Like many, I have had my fair share of terminal emulators, from the good ol’ days of Konsole
, xterm
, gnome-terminal
, Terminator
and Eterm
to name a few until I finally settle down with rxvt
more specifically with rxvt-unicode
.
There are many things that urxvt
does well, but dynamically handling the size of a font is not one of them, it was not conceived in that way or oriented towards a desktop environment (DE) in particular.
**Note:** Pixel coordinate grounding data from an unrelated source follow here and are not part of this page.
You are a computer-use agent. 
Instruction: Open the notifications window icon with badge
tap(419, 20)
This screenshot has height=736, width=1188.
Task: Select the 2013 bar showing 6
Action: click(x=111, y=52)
But it’s meant to run almost everywhere.
But, there is always hope!
And in this case you can add support for dynamically changing the font following some easy steps.
Go grab the required perl extension1.
https://github.com/majutsushi/urxvt-font-size
Install the extension (or create a link) in the directory:
$HOME/.urxvt/ext
Add the script instruction to the file you use to keep your urxvt
configuration either .Xresources
or .Xdefaults
so it will be loaded on the next session.
URxvt.perl-ext-common: ...,font-size
And after loading the script add the following lines to control the
behavior, this keybindings work under urxvt
version 9.14 and onwards:
URxvt.keysym.C-Up: perl:font-size:increase
URxvt.keysym.C-Down: perl:font-size:decrease
URxvt.keysym.C-S-Up: perl:font-size:incglobal
URxvt.keysym.C-S-Down: perl:font-size:decglobal
The keybindings basically work like this, pressing the control
key plus the up
or down
key will increase/decrease the font size for the actual terminal, pressing the same keys plus shift
key will increase/decrease the font size of all the terminals open (once all the urxvt
sessions have loaded the new configuration) and this is it!
Now, urxvt
is a little bit more wise and useful.